Question 3: If this will cost more money for NHSE to implement, where will the money come from, has it been ringfenced/ earmarked?
Answer: Not ring-fenced. Most spare cash going into treating long covid. Needs lobbying and pressure groups to get political buy-in similar to cancer, mental health etc.
Question 4: What is the one positive thing we can take from the new NICE: Chronic Pain Guidelines?
Answer: It would be the shared decision-making, to make it that it’s a decision between patient and professional and it’s not just professional-led is really important.
Question 5: I feel these guidelines are cost driven – particularly around MDT working/services and expensive medications that do work for some patients. Instead of removing all treatments – attention should be focussed more on find out what works for whom – this is a blanket approach for a highly varied patient group.
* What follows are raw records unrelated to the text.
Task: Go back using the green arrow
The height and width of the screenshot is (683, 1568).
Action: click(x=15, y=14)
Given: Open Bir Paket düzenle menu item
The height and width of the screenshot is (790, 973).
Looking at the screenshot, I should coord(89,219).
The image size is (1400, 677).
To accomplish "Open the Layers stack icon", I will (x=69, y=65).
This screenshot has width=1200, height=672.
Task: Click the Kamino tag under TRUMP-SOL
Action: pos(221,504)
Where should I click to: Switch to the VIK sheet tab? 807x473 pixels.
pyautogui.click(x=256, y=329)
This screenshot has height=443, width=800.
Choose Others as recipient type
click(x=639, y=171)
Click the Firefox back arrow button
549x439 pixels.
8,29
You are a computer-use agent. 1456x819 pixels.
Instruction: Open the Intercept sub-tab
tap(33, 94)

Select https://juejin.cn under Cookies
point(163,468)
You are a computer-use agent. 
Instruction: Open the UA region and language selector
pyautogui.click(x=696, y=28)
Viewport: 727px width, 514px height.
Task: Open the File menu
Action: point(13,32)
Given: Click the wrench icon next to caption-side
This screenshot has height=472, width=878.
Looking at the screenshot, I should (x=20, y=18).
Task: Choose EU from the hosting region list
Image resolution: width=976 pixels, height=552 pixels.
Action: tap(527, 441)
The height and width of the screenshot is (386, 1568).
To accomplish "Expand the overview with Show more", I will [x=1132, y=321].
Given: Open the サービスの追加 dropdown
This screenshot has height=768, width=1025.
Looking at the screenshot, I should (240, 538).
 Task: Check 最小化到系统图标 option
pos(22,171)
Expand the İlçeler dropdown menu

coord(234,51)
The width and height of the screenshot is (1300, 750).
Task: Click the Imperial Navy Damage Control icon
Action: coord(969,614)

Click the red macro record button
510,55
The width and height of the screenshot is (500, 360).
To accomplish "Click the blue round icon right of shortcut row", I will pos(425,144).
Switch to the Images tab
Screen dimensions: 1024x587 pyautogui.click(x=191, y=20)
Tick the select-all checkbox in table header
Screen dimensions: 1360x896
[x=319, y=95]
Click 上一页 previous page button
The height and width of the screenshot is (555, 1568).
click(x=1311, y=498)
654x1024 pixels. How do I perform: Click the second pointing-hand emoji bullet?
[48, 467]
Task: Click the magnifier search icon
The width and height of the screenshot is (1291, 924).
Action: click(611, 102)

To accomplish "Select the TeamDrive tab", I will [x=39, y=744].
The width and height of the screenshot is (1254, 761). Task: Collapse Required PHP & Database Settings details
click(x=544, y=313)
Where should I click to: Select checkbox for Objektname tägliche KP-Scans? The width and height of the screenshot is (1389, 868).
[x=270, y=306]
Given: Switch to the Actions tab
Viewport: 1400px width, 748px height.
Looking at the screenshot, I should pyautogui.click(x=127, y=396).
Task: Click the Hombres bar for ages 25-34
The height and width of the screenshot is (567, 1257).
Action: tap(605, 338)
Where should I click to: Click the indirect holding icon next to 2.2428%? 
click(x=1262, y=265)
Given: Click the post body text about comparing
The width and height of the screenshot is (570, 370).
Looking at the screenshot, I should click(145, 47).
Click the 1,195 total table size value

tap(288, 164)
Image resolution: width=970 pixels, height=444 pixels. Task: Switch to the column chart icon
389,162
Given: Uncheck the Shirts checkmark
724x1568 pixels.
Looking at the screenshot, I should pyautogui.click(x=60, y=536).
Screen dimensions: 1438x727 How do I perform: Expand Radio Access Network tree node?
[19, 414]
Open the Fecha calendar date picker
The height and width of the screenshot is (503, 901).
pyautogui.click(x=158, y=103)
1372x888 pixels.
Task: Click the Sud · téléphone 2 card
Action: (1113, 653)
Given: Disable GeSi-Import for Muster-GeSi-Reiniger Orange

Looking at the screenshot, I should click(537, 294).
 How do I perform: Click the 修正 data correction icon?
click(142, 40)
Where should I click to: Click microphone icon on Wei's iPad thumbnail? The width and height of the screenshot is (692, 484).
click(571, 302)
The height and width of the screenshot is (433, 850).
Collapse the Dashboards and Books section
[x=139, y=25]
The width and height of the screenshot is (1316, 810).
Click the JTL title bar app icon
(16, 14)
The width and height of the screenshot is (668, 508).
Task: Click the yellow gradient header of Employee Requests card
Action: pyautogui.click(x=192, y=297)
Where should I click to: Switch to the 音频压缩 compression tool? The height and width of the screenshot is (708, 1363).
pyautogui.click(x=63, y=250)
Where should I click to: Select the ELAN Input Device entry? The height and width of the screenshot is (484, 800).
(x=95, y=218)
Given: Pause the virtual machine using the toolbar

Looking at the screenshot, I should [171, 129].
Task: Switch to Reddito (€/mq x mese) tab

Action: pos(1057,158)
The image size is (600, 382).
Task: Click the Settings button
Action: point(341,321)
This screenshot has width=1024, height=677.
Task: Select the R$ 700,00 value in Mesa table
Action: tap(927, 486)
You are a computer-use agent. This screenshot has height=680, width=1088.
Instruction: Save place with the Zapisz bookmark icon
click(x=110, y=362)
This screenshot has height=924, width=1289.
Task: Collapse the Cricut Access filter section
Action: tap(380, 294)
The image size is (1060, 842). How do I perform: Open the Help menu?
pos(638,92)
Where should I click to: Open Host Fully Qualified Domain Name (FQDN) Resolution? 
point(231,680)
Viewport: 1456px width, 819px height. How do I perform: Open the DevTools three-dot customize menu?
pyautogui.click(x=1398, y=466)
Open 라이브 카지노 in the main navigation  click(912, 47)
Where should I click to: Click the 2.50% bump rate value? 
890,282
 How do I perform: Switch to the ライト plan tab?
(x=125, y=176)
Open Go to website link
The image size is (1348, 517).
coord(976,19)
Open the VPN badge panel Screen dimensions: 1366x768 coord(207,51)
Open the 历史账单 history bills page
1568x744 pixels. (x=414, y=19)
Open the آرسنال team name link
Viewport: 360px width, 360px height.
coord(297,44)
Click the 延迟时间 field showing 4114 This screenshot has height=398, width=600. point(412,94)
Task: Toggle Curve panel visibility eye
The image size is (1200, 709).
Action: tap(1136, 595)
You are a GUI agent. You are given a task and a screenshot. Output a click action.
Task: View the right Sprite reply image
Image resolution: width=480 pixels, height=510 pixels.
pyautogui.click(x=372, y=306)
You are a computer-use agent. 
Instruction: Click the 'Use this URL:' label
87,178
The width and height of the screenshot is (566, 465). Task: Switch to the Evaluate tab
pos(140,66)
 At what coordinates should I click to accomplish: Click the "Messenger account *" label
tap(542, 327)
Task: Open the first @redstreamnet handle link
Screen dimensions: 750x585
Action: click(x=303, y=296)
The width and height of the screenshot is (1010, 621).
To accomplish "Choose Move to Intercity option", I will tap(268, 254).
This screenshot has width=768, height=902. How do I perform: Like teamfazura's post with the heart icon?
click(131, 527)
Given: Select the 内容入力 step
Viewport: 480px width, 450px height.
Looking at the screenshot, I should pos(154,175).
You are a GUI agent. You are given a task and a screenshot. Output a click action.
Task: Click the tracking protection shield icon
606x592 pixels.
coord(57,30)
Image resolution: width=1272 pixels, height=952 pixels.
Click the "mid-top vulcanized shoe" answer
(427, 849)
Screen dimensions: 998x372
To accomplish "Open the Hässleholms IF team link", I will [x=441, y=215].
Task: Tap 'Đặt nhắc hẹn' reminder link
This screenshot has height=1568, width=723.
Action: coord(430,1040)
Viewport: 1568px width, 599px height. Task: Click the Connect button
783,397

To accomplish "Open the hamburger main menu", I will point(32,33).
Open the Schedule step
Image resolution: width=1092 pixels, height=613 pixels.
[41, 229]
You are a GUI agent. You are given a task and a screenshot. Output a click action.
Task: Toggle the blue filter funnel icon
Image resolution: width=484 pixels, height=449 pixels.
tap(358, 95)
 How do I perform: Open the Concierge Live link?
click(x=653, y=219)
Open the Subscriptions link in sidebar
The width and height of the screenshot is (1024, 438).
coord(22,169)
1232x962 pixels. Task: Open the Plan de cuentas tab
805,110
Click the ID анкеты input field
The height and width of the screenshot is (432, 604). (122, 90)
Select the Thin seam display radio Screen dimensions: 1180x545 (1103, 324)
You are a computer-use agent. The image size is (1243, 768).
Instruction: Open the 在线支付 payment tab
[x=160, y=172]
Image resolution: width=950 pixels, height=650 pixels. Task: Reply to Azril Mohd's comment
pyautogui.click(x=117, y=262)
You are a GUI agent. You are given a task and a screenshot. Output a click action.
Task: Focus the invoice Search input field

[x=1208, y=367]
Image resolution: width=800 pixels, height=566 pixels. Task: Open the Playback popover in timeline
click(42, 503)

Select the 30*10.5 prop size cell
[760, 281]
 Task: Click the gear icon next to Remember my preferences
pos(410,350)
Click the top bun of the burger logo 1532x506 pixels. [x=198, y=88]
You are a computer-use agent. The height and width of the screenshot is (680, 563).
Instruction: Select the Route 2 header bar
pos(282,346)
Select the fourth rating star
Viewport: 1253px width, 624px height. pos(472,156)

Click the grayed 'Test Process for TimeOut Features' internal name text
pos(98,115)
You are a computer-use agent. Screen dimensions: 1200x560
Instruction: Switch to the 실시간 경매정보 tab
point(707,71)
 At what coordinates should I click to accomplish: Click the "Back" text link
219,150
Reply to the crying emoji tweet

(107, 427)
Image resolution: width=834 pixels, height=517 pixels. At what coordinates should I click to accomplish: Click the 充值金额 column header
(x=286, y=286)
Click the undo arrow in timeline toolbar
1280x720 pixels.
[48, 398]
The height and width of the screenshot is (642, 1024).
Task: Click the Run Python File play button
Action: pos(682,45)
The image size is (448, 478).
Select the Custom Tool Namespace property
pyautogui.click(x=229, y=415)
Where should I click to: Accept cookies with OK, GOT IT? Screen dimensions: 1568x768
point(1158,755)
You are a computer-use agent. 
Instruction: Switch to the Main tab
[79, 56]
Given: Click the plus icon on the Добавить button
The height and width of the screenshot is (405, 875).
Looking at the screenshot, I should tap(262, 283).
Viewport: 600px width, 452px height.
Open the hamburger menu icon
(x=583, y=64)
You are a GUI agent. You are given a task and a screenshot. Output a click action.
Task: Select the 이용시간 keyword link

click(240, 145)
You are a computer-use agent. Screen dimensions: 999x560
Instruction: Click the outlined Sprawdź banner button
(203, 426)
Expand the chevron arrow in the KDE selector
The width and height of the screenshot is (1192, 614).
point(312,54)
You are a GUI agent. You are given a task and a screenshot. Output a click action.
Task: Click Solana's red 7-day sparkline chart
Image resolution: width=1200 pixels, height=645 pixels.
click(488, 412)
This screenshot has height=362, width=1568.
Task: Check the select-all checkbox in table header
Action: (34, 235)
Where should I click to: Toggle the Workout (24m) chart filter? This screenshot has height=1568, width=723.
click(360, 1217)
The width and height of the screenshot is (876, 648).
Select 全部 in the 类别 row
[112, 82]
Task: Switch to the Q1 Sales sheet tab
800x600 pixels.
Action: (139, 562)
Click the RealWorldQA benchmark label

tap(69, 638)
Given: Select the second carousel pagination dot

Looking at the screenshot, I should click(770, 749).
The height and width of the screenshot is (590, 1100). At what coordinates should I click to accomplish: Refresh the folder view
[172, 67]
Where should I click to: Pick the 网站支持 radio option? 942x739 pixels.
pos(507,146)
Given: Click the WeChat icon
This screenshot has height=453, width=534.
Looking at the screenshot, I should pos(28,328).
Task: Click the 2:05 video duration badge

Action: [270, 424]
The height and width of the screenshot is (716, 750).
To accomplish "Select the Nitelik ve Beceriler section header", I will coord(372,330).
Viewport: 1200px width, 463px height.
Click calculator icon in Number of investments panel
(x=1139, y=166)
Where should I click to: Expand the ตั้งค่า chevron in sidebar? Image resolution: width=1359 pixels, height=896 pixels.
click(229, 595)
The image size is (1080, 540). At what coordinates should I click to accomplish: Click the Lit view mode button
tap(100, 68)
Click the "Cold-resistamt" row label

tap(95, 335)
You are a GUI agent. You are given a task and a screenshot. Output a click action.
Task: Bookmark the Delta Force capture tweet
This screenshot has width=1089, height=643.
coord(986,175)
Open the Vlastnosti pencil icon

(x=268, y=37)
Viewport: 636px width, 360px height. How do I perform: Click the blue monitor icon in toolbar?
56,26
Answer: Thanks for comment. See my comment above. This guideline will cost money to implement £15-45mil for England. Good care costs money, not cost neutral or saving.
Question 6: Is there any way to come back on a NICE guideline? My thyroid group sent a complaint about the NICE thyroid guideline, which refused to include certain information and recommendations vital to a large minority of thyroid patients, but to no avail. NICE would not engage. Any thoughts please?
Answer: Yes, several ways. Firstly, if there is new evidence, alert the surveillance team, who keep guidelines up to date and schedule when reviews are due. Secondly, if you feel that a future guideline or update needs to address a new topic are, lobby your stakeholder group (patient representative group or professional group). https://www.nice.org.uk/guidance/ng193/documents/stakeholder-list https://www.nice.org.uk/news/nice-newsletters-and-alerts/subscribe-to-nice-surveillance-report-alerts
Chris Barker, Clinical Lead and member of the NICE Persistent Pain Guideline Committee, joins QA panel:
Question 1: Where do we stand as clinicians where there is conflicting guidance between the NICE guidelines i.e. acupuncture not recommended in low back pain and sciatica guidelines, then recommended to offering in chronic pain guidelines?
Answer: I think as Mike says, it boils down to really where the evidence lies on what the guideline is for and as it’s been alluded to today, when NICE produce guidelines it’s fairly tight what the brief is. You can produce our guidelines for a specific type of pain and in this case it’s chronic primary pain and in other cases, as we’ve mentioned there, low back pain. The evidence will be different and will be drawn from different sources, the studies will be different studies. It’s a little bit like comparing apples and pears because you’re comparing different conditions and different evidence bases but the complication, I think with pain overall is that there’s sometimes elements of mixed pain and that’s where it’s not true exactly to say we are comparing apples and pears, because there may be a bit of pear-ness about the apples and a bit of apple-ness about the pears, which is where the complication arises. You can get mixed states but the short answer to this is, it’s where the evidence base lies and it’s where the data is drawn from. This makes you draw different conclusions, so I guess that’s really where the bulk of the answer lies.
Question 2: What is the one positive thing we can take from the new NICE: Chronic Pain Guidelines?
Answer: Hearing the strength of people’s voices in the response to this guideline has been so important. As part of the guideline committee… we’re human. Whilst there’s a lot of potential misinterpretation of what motives are, we on the guideline committee start with the view we want to improve things and hearing the voices of people who have pain and the concerns they have that can only bring this out into the discussions in a much wider way. I strongly believe that this will have a positive effect on pain management in the long term.